*Çözülecek Problem*.
Aşağıdaki verilerin tamamında "What do you see" ifadesini "What is shown" ile değiştirip satırları yeniden yazın, geri kalan her şey aynı kalsın. Lütfen resimleri cevaba almayın.

═════ Alıntılanan Veriler ═════

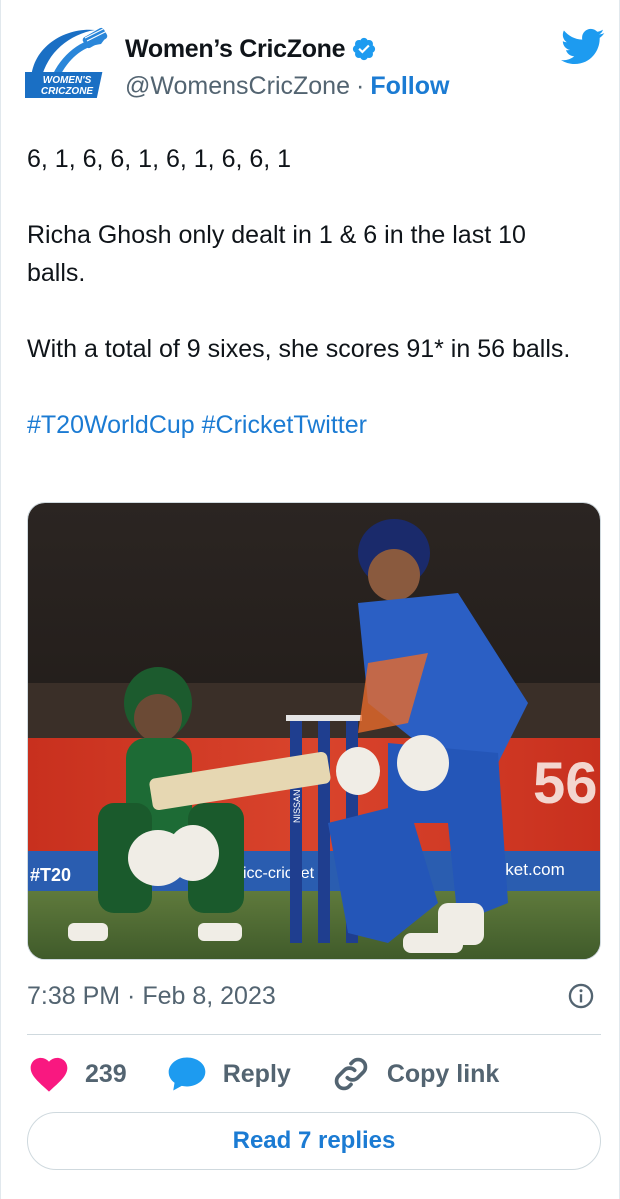  I want to click on author-handle: @WomensCricZone, so click(238, 86).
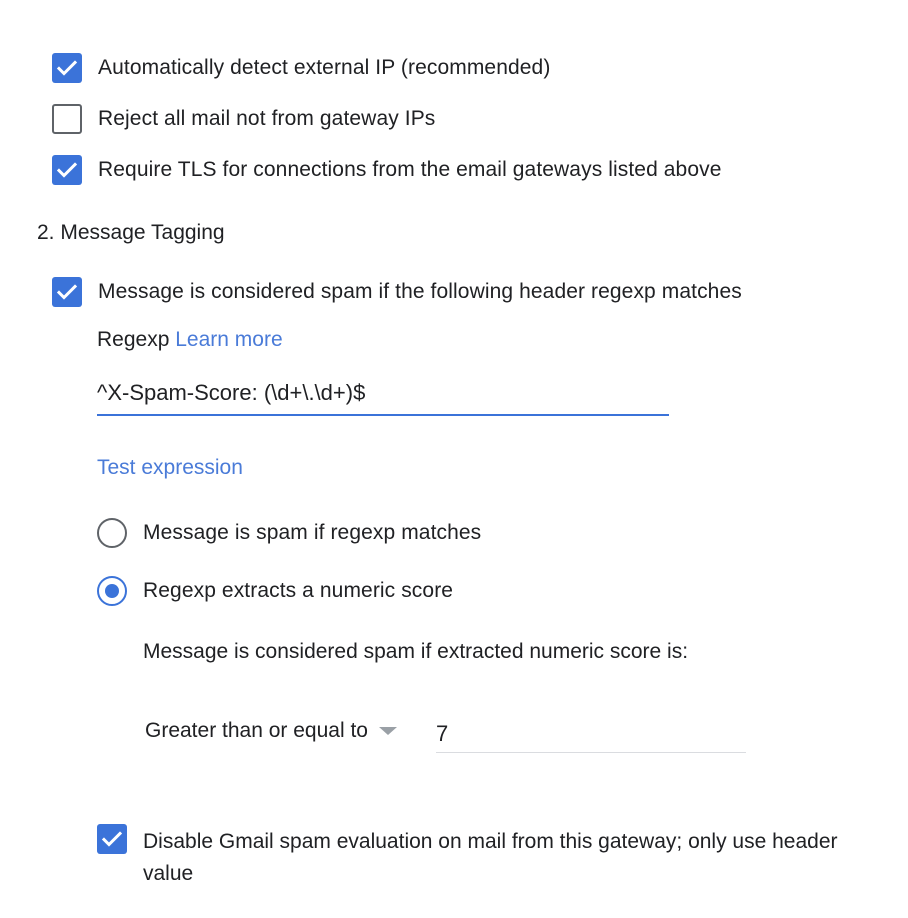 This screenshot has height=918, width=908. Describe the element at coordinates (298, 590) in the screenshot. I see `mode-score-label: Regexp extracts a numeric score` at that location.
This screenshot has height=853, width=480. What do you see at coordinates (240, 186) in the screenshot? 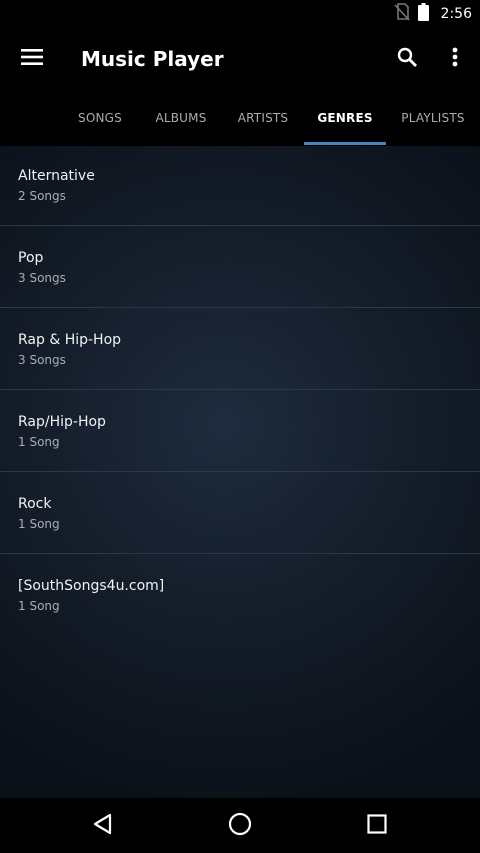
I see `genre-list-item: Alternative 2 Songs` at bounding box center [240, 186].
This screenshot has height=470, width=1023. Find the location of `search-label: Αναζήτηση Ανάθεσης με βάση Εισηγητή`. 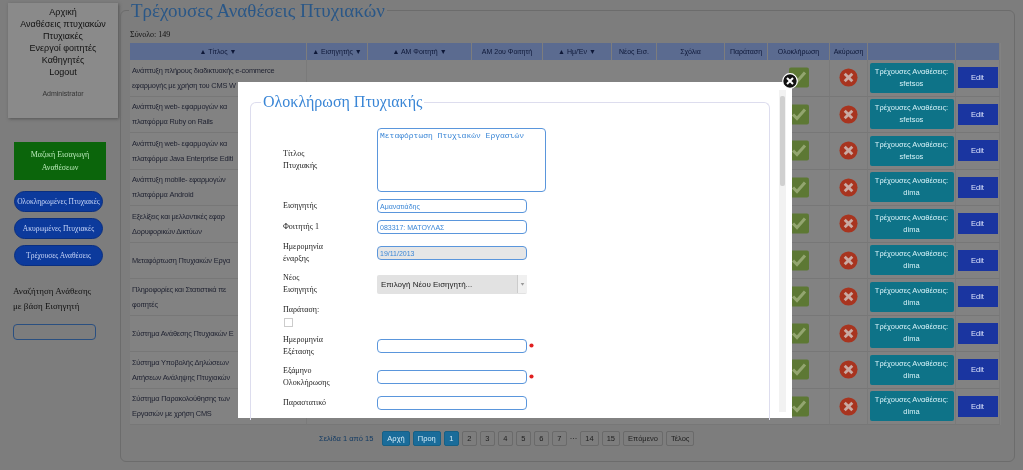

search-label: Αναζήτηση Ανάθεσης με βάση Εισηγητή is located at coordinates (53, 299).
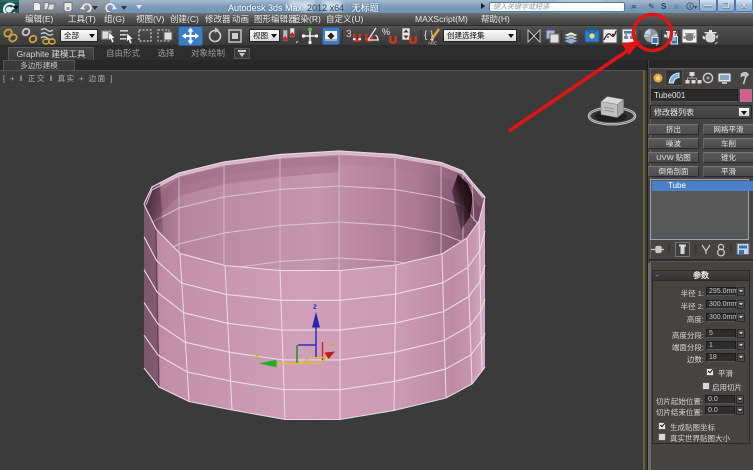 Image resolution: width=753 pixels, height=470 pixels. I want to click on svg-text: ABC, so click(433, 44).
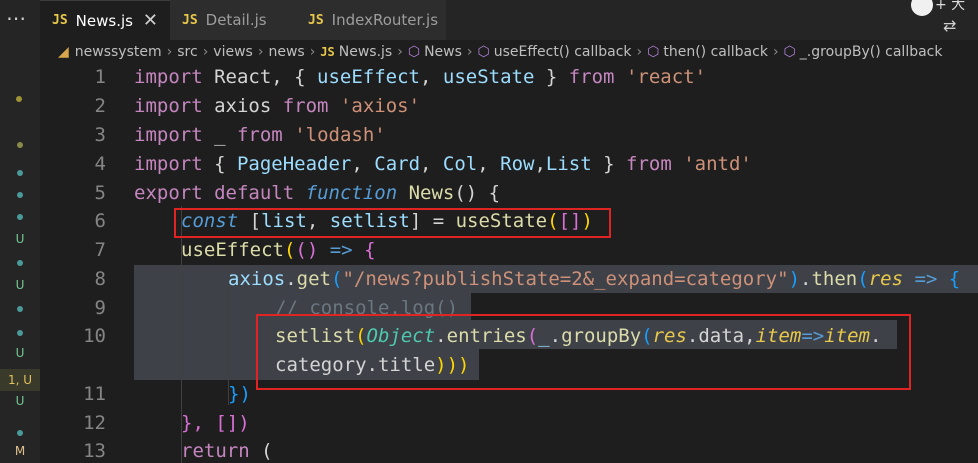  Describe the element at coordinates (236, 20) in the screenshot. I see `tab-label: Detail.js` at that location.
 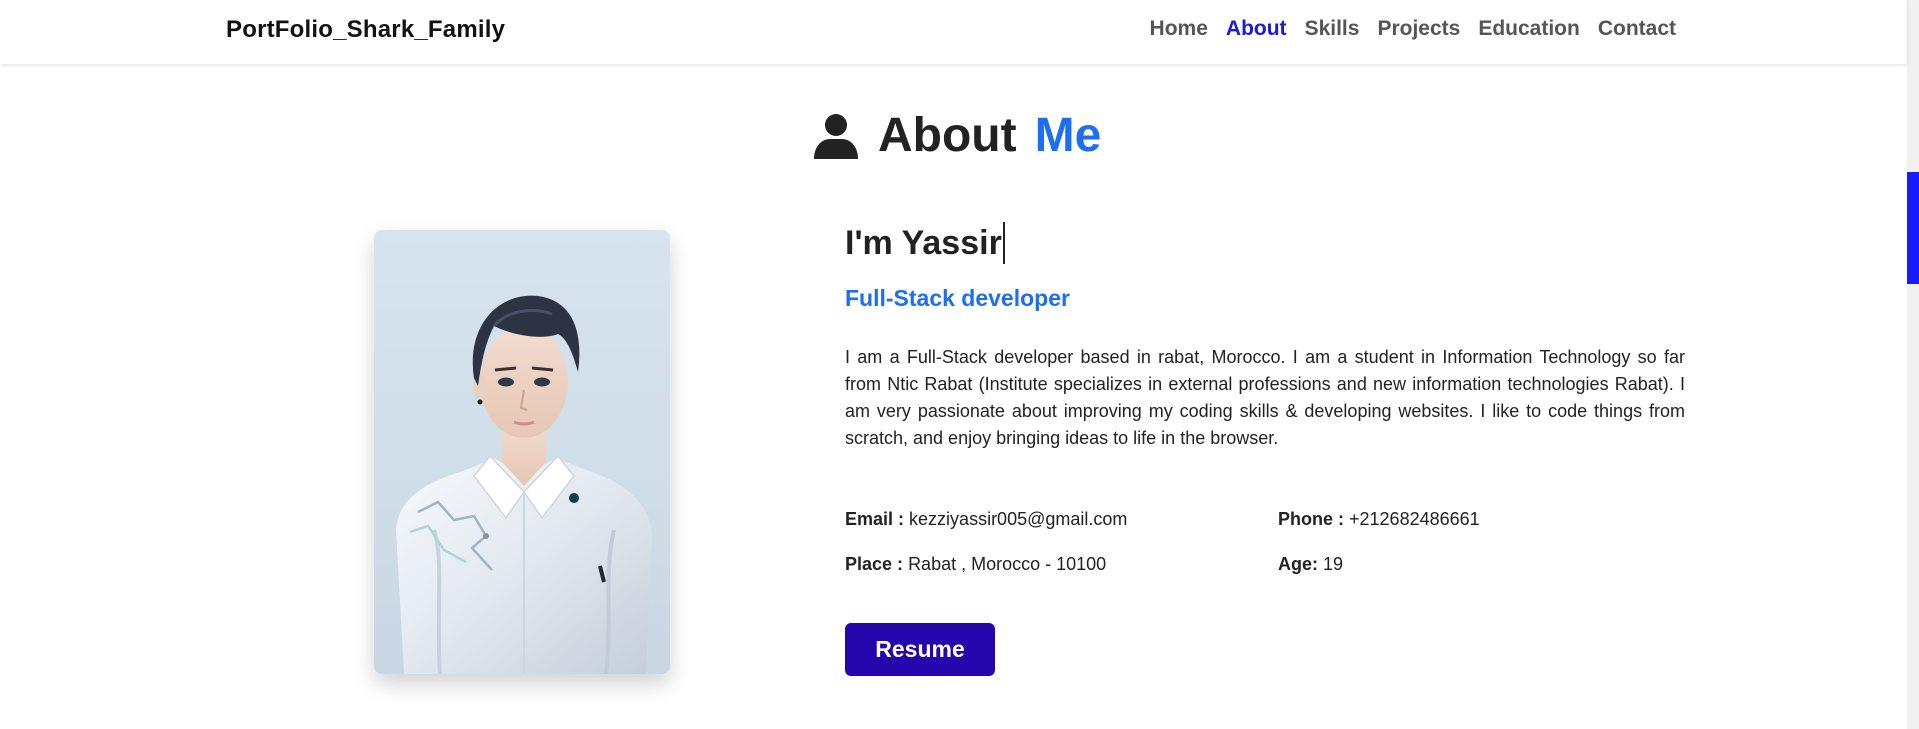 I want to click on profile-photo, so click(x=522, y=452).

═════

*Yazılı Cevap*.
  I want to click on author-handle: @WomensCricZone, so click(238, 86).
 This screenshot has height=918, width=908. Describe the element at coordinates (298, 590) in the screenshot. I see `mode-score-label: Regexp extracts a numeric score` at that location.
This screenshot has height=853, width=480. What is shown at coordinates (240, 186) in the screenshot? 
I see `genre-list-item: Alternative 2 Songs` at bounding box center [240, 186].
This screenshot has height=470, width=1023. Find the location of `search-label: Αναζήτηση Ανάθεσης με βάση Εισηγητή`. 

search-label: Αναζήτηση Ανάθεσης με βάση Εισηγητή is located at coordinates (53, 299).
 Image resolution: width=753 pixels, height=470 pixels. I want to click on svg-text: ABC, so click(433, 44).
  Describe the element at coordinates (236, 20) in the screenshot. I see `tab-label: Detail.js` at that location.
  I want to click on profile-photo, so click(x=522, y=452).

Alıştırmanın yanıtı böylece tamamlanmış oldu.